Although designing for the color blind may not be a universal requirement, it’s certainly something different to consider in your design process for print collateral.
Types to Consider
There are many different types of color blindness to consider when preparing printed materials.
People with protanopia see red, orange, and yellow much dimmer than they actually are.
Instead, those colors usually show as black or grey.
In addition, those with protanopia have difficulty seeing the difference in the colors blue, violet, lavender, and purple.
For those with deuteranopia, the colors red, yellow, and green all appear to be the same color.
But unlike protanopia, they experience the colors with full brightness.
As opposed to protanopia and deuteranopia, which are red/green color blind types, tritanopia is a blue/yellow type.

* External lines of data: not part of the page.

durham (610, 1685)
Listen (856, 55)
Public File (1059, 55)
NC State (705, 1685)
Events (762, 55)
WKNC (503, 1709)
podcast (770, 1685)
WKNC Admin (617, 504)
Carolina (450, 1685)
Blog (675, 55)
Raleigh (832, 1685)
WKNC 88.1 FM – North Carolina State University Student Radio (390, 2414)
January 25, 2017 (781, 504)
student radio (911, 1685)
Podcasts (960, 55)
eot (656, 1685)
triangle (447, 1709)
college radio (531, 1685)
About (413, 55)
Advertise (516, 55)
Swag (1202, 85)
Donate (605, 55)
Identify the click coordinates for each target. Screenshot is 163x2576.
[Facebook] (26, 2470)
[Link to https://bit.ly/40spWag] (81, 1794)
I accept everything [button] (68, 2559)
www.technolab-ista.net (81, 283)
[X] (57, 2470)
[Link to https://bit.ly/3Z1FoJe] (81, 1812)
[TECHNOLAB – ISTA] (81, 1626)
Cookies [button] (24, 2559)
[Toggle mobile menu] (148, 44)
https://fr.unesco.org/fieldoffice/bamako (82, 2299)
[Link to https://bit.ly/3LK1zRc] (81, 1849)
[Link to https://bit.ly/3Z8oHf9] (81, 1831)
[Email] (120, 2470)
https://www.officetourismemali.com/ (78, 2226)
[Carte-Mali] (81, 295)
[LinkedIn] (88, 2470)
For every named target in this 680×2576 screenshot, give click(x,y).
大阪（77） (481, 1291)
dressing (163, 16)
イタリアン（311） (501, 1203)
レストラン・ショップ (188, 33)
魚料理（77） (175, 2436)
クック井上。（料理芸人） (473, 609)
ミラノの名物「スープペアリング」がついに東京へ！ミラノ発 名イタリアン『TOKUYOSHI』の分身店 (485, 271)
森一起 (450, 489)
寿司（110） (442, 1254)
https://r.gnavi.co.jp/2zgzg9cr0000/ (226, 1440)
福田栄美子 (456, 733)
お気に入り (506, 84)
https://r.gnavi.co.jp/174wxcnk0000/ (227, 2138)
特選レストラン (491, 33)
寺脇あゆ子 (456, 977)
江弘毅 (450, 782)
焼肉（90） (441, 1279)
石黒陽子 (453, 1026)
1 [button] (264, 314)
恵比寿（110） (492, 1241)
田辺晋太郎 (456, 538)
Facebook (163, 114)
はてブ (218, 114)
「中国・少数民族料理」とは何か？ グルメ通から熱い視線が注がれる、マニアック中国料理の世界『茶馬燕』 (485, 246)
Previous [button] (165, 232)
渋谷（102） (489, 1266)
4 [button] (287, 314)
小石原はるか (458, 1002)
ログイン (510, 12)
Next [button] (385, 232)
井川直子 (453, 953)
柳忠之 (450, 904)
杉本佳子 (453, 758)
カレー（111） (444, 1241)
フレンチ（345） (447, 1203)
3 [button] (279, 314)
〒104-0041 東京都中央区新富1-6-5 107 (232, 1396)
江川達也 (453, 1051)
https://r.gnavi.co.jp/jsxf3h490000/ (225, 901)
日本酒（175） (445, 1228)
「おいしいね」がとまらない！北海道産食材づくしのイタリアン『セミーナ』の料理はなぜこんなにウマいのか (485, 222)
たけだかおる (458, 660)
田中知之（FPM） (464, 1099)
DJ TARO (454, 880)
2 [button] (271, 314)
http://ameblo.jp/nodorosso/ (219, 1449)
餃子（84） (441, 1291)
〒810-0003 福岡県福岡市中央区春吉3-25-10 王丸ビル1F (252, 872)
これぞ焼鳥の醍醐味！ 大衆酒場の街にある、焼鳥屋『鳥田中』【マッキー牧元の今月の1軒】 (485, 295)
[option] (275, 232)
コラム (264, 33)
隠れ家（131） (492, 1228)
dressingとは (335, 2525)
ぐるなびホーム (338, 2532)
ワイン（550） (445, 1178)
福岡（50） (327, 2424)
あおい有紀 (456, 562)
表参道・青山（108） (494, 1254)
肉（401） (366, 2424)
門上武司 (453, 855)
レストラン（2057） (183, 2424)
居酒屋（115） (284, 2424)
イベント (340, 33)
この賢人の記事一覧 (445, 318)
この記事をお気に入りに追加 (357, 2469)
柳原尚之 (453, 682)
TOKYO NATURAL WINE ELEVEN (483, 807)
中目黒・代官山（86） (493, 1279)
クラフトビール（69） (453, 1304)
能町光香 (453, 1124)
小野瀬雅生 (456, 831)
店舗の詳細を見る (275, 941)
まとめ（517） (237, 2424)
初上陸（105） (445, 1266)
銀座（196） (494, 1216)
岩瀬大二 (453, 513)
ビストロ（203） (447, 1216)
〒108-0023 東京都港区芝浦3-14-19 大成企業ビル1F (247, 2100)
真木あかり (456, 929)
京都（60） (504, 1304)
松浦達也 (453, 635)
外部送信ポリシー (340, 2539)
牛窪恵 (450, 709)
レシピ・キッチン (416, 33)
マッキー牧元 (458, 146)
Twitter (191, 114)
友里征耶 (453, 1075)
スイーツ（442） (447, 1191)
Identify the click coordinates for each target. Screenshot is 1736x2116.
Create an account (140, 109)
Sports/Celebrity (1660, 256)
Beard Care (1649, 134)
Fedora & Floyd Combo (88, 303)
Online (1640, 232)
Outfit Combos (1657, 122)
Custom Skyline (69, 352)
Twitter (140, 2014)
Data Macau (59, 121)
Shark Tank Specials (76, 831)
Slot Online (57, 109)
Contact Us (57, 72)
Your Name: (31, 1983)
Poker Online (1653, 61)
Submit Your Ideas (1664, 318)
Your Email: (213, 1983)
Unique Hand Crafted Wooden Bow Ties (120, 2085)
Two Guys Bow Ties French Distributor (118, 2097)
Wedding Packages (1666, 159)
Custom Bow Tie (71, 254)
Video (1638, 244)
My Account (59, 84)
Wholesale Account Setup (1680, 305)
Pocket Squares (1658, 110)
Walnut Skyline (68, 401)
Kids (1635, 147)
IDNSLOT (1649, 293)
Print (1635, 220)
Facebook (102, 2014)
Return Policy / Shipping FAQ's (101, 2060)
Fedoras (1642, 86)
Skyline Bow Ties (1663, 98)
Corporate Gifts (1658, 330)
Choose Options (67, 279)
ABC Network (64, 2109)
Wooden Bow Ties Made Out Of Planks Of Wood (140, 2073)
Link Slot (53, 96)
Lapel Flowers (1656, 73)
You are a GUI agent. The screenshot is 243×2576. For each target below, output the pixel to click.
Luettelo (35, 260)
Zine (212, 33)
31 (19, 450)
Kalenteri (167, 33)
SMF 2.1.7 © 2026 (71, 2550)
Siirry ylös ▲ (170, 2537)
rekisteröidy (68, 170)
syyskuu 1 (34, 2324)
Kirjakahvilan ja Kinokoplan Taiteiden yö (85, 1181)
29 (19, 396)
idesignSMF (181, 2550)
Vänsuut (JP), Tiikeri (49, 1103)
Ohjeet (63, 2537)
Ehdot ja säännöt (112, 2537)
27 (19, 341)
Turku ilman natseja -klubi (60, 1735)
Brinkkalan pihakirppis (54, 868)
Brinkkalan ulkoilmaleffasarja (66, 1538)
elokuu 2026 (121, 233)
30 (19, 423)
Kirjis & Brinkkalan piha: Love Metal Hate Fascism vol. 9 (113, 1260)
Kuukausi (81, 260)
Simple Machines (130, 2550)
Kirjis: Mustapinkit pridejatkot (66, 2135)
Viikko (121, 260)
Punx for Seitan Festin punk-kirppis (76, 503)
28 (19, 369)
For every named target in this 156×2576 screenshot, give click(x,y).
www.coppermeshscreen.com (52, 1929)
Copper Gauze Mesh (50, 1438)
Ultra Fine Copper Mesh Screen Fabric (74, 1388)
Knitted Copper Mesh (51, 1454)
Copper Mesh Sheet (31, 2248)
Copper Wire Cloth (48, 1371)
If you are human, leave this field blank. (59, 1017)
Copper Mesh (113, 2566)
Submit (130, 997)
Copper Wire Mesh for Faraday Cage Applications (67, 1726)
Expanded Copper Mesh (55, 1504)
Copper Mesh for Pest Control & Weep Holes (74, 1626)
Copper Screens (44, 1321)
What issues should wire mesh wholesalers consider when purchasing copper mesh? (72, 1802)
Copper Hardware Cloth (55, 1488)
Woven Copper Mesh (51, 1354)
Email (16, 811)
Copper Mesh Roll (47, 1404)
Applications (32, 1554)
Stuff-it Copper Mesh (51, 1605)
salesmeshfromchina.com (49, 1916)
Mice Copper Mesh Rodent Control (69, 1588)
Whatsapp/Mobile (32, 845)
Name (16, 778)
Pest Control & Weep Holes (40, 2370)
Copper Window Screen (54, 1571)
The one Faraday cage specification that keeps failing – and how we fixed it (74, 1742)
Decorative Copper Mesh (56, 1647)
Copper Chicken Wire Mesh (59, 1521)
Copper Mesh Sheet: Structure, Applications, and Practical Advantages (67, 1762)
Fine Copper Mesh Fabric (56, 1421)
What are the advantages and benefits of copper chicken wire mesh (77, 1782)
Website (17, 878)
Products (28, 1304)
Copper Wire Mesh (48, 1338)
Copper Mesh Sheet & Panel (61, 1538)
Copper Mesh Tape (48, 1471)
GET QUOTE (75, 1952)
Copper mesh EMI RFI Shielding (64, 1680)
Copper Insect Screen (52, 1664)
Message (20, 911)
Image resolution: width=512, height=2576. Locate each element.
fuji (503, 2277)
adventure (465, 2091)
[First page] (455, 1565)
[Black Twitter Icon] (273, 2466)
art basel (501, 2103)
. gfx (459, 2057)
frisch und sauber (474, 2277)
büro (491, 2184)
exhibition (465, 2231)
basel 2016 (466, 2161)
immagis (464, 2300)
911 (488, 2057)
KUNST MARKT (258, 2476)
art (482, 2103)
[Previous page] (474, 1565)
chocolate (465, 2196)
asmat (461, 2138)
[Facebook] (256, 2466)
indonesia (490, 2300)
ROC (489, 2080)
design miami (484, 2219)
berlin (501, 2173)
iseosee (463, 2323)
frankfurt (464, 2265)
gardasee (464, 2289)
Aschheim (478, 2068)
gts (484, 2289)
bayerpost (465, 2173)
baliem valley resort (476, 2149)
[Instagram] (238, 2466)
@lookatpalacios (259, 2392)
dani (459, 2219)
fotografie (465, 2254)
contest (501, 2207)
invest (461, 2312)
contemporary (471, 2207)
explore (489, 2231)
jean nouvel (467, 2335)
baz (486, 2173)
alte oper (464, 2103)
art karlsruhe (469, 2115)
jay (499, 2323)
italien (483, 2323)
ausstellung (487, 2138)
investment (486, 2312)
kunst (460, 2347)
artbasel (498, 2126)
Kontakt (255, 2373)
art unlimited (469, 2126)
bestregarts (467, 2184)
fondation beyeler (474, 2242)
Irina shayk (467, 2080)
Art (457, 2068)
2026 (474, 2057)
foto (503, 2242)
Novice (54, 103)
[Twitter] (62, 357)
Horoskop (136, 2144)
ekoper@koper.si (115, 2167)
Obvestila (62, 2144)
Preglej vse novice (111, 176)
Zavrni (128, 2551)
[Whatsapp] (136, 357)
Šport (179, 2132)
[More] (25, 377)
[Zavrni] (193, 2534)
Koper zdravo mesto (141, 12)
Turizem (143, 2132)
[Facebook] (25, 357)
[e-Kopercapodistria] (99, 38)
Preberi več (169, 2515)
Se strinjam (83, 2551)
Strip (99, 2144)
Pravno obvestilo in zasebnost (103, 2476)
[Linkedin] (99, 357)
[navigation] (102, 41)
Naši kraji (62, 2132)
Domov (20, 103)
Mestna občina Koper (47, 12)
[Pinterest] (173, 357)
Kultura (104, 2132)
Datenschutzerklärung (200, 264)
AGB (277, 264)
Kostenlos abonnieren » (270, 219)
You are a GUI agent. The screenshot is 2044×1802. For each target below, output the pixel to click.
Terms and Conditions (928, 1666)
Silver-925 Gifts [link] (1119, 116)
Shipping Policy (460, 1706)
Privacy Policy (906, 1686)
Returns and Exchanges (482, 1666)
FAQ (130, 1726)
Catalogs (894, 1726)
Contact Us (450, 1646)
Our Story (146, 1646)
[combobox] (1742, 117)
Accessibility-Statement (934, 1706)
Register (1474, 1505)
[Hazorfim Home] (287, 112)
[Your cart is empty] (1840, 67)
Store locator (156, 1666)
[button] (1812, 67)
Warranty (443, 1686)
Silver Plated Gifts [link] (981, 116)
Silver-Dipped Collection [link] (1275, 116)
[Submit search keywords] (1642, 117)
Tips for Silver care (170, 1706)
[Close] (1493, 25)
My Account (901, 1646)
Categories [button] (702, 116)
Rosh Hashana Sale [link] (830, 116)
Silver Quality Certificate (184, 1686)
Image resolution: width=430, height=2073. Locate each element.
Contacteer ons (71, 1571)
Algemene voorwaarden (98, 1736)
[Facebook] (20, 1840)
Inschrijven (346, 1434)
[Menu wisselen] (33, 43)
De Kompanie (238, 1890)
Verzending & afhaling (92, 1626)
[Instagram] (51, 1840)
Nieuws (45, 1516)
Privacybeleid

Those with tritanopia have difficulty differentiating between blue and green hues and sometimes yellow and red hues as well.
Tools to Consider
The good news is that there is an easy way to check whether your designs are viewer friendly for the color blind.
Photoshop actually allows you to simulate these experiences by using an option in your proof setup.
This tool can show you what your design looks like to the two types of color blindness that were mentioned above.
So once you’ve completed your design, you are able to view the project in protanopia or deuteranopia in case any adjustments may be needed.
Tips to Consider
Remember that it’s not so much differentiating one color from another, but distinguishing between shades and brightness levels of similar colors.
In other words, brightening the colors and staying away from mixing gradients of shades of a color could significantly improve how the design is viewed.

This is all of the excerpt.